By Virgil Benyayer
Artificial intelligence is often presented as an optimization technology. Automating CV sorting, generating marketing content, pre-qualifying leads: these are just some of the use cases already deployed in companies.
But behind these optimizations lies a deeper reality: AI isn’t just transforming tools, it’s changing the way roles are defined.
For a salesperson, recruiter or analyst, AI doesn’t replace the function, but it does force us to ask ourselves:
what is my real contribution?
what part of my role can’t be replaced by an algorithm?
As one executive summed it up:
“We need to focus on creating value, not cutting costs.
In this sense, AI refocuses the focus on what humans alone can provide: creativity, arbitration, meaning, inspiration.
As tools evolve, so do management practices.
Management based on control and reporting is becoming obsolete.
Leaders are now expected to do what AI cannot: think, frame and arbitrate.
The manager becomes the architect of meaning: he creates a framework, defines a direction, arbitrates priorities.
The specialists interviewed insist: AI must not be delegated to an isolated expert. All too often, AI projects are entrusted to brilliant technicians who are out of touch with business and cultural issues. The result: no overall impact.
Conversely, executives who explore AI for themselves, who test, who are amazed, discover real opportunities for transformation.
In the face of these upheavals, generic AI training is not enough.
Learning how to use ChatGPT or Midjourney is useful, but not enough. Companies now expect :
an understanding of business use cases,
the ability to identify technical biases and limitations,
a strategic and human reading of the impact of AI.
Knowing when not to use AI becomes a key skill.
One expert summed it up:
“General training is useful for understanding the language of AI, but it must lead to specialization by use case and purpose”.
According to the model popularized by BCG:
10% of investments should be in algorithms,
20% data and technology quality,
70% human skills, processes and cultural transformation.
The crux of the matter is not technical performance, but the ability to develop human talent capable of integrating AI into strategic vision.
Artificial intelligence is not just a tool. It acts as a revealer:
it exposes the flaws in existing roles,
it forces managers to redefine their posture,
it requires targeted, pragmatic skills upgrading.

## Material provided
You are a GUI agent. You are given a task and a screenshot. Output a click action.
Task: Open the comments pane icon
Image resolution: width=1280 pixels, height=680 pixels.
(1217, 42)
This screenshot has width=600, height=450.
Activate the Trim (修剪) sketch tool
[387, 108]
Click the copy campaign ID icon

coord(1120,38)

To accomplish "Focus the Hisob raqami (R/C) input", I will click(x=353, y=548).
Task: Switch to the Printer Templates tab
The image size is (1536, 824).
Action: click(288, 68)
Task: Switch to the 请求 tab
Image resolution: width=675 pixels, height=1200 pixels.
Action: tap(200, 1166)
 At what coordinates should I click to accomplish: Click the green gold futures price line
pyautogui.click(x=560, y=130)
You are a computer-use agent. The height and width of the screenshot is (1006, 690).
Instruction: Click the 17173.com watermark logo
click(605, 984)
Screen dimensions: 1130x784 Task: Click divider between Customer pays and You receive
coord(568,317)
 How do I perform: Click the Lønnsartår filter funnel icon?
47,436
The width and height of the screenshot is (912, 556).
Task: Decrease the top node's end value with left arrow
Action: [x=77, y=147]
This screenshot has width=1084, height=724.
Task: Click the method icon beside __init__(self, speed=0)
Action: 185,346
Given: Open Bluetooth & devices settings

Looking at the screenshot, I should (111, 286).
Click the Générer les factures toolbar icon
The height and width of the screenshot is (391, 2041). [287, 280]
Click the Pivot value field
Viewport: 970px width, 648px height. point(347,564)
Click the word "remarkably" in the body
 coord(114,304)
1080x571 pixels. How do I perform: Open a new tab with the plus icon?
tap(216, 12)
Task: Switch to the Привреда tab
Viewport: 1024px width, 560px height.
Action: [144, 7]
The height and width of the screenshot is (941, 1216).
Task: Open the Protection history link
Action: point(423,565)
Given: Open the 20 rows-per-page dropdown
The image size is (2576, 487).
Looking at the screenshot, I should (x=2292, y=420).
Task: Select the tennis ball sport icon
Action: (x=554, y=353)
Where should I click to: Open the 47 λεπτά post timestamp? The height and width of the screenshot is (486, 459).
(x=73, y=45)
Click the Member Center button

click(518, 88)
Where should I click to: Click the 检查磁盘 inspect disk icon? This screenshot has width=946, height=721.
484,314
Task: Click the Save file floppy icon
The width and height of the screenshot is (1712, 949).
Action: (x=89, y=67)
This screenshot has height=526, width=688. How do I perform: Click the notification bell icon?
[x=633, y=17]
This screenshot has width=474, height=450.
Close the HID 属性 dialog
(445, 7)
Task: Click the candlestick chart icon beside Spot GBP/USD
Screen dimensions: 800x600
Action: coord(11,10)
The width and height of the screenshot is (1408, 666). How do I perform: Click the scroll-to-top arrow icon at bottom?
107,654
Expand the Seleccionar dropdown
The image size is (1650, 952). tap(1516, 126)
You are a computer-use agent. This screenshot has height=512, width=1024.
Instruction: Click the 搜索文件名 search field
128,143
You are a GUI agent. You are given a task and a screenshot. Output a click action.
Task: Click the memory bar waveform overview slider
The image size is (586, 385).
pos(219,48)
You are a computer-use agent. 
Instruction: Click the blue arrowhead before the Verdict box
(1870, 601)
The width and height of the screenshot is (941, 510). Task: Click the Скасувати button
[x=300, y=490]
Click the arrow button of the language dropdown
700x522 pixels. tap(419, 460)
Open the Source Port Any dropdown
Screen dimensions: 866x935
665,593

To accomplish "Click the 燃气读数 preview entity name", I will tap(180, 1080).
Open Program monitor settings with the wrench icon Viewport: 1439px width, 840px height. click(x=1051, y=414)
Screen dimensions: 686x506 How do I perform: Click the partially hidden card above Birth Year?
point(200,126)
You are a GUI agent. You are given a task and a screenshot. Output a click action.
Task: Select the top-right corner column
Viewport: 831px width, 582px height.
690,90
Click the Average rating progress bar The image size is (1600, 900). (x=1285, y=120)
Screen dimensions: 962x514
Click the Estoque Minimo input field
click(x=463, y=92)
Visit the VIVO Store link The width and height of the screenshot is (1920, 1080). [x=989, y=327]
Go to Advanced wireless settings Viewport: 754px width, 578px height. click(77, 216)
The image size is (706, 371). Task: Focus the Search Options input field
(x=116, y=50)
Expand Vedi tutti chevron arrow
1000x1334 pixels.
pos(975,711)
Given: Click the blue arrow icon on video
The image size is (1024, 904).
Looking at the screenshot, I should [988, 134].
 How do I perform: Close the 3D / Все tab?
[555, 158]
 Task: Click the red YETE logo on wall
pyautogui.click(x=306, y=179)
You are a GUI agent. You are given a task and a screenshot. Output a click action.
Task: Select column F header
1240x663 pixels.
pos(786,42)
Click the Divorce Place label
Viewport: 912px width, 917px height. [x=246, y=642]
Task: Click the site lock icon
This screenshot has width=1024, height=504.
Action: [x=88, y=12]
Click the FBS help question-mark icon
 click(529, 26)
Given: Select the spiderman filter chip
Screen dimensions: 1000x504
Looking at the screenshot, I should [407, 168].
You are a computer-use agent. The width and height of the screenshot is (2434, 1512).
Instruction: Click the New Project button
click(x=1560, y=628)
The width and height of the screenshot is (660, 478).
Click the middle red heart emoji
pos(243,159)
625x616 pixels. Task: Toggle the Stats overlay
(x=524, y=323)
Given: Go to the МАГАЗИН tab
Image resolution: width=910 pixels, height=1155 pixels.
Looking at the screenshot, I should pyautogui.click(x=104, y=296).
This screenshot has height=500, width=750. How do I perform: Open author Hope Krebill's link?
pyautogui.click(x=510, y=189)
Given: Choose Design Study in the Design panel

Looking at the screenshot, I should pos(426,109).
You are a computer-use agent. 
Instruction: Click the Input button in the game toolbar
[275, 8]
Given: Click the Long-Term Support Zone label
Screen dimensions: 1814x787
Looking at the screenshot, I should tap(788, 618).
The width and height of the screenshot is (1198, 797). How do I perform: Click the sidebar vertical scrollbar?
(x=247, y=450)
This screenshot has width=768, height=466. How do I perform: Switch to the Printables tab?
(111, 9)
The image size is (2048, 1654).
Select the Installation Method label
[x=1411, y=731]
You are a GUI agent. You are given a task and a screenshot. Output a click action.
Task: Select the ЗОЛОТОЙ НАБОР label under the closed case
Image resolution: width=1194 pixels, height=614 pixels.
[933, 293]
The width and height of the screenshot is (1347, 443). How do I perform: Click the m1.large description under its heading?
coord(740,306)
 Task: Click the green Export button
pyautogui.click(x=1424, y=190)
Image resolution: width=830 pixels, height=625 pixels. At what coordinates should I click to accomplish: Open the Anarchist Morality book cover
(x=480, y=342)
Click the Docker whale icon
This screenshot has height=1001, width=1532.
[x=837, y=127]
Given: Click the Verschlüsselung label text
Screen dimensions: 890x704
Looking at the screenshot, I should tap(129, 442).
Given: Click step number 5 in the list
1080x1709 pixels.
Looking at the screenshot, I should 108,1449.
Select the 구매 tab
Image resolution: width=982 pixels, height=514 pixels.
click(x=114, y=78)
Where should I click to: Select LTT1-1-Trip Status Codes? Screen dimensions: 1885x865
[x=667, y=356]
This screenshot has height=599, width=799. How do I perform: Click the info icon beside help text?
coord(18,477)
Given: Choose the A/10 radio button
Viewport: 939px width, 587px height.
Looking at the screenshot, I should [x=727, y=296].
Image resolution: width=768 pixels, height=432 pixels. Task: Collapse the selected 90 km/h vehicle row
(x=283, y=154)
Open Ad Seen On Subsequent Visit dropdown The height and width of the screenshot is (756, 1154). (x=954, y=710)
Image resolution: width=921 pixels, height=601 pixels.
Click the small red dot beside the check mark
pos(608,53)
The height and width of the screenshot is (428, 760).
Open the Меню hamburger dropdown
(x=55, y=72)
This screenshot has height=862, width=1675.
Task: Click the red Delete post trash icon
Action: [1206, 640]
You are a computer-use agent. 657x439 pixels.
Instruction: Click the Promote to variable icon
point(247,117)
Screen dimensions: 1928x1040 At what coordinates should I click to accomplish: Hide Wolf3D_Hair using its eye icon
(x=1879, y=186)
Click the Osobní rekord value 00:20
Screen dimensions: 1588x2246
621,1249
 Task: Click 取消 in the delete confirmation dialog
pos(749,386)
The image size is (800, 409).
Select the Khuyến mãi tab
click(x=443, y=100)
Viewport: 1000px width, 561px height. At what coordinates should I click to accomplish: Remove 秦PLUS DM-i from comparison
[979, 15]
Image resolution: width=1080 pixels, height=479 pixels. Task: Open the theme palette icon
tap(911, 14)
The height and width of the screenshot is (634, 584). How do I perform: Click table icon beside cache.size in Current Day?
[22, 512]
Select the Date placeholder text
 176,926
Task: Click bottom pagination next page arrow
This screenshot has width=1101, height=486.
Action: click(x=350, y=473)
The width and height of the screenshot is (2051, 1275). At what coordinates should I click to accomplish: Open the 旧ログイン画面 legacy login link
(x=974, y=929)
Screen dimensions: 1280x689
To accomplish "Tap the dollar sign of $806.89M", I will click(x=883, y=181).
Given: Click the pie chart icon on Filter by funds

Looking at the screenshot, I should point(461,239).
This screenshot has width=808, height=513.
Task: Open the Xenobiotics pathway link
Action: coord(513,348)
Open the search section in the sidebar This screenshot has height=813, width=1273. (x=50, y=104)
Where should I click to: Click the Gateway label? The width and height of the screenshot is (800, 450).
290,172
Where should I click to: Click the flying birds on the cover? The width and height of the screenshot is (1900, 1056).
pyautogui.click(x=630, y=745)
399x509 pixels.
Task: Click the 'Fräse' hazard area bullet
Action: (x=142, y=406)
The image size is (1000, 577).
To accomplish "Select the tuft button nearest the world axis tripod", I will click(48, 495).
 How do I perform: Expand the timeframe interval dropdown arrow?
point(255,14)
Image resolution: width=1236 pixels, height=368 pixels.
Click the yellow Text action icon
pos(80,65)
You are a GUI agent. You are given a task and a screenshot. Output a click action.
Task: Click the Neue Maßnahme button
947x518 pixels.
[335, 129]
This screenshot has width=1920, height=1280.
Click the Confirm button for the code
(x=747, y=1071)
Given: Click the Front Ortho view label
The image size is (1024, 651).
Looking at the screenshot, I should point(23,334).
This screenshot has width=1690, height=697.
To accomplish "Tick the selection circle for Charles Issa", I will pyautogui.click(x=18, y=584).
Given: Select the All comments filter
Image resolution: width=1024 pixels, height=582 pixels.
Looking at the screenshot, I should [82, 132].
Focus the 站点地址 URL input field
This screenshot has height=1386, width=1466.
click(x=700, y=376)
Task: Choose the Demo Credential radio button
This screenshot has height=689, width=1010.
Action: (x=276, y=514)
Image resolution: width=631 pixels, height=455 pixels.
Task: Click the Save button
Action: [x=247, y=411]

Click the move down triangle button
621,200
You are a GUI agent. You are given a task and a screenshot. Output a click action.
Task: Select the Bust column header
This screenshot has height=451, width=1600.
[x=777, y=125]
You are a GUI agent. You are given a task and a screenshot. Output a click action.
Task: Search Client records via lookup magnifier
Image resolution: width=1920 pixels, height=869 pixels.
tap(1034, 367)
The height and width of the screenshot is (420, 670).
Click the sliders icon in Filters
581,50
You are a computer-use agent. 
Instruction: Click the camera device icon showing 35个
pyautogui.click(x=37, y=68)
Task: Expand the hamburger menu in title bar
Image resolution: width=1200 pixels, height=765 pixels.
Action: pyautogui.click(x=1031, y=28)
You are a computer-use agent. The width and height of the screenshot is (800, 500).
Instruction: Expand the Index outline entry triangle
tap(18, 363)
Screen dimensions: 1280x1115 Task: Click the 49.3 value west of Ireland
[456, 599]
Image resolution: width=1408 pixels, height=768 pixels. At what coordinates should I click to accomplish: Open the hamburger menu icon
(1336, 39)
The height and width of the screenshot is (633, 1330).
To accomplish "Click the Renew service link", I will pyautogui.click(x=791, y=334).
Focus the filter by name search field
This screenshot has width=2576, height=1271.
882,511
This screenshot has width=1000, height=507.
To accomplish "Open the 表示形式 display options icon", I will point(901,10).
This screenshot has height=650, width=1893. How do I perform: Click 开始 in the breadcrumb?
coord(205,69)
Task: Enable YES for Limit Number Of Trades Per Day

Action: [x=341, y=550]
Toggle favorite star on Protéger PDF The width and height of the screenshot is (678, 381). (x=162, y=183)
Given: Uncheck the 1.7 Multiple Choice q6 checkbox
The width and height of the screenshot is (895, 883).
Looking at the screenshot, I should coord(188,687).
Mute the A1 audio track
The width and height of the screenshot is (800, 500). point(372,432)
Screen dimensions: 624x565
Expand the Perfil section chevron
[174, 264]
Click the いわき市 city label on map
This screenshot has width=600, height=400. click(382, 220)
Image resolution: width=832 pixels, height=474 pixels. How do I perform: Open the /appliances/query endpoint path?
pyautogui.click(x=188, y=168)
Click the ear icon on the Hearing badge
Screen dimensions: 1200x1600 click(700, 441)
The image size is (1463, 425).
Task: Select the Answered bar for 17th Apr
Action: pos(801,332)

## Required work
1/ From the article on AI and job roles, quote everything from "Learning how to" down to "into strategic vision.".
2/ According to the BCG model cited in the article on AI and job roles, what share of investment should go to human skills, processes and cultural transformation?

## Written answers
1/
Learning how to use ChatGPT or Midjourney is useful, but not enough. Companies now expect :
an understanding of business use cases,
the ability to identify technical biases and limitations,
a strategic and human reading of the impact of AI.
Knowing when not to use AI becomes a key skill.
One expert summed it up:
“General training is useful for understanding the language of AI, but it must lead to specialization by use case and purpose”.
According to the model popularized by BCG:
10% of investments should be in algorithms,
20% data and technology quality,
70% human skills, processes and cultural transformation.
The crux of the matter is not technical performance, but the ability to develop human talent capable of integrating AI into strategic vision.

2/ 70%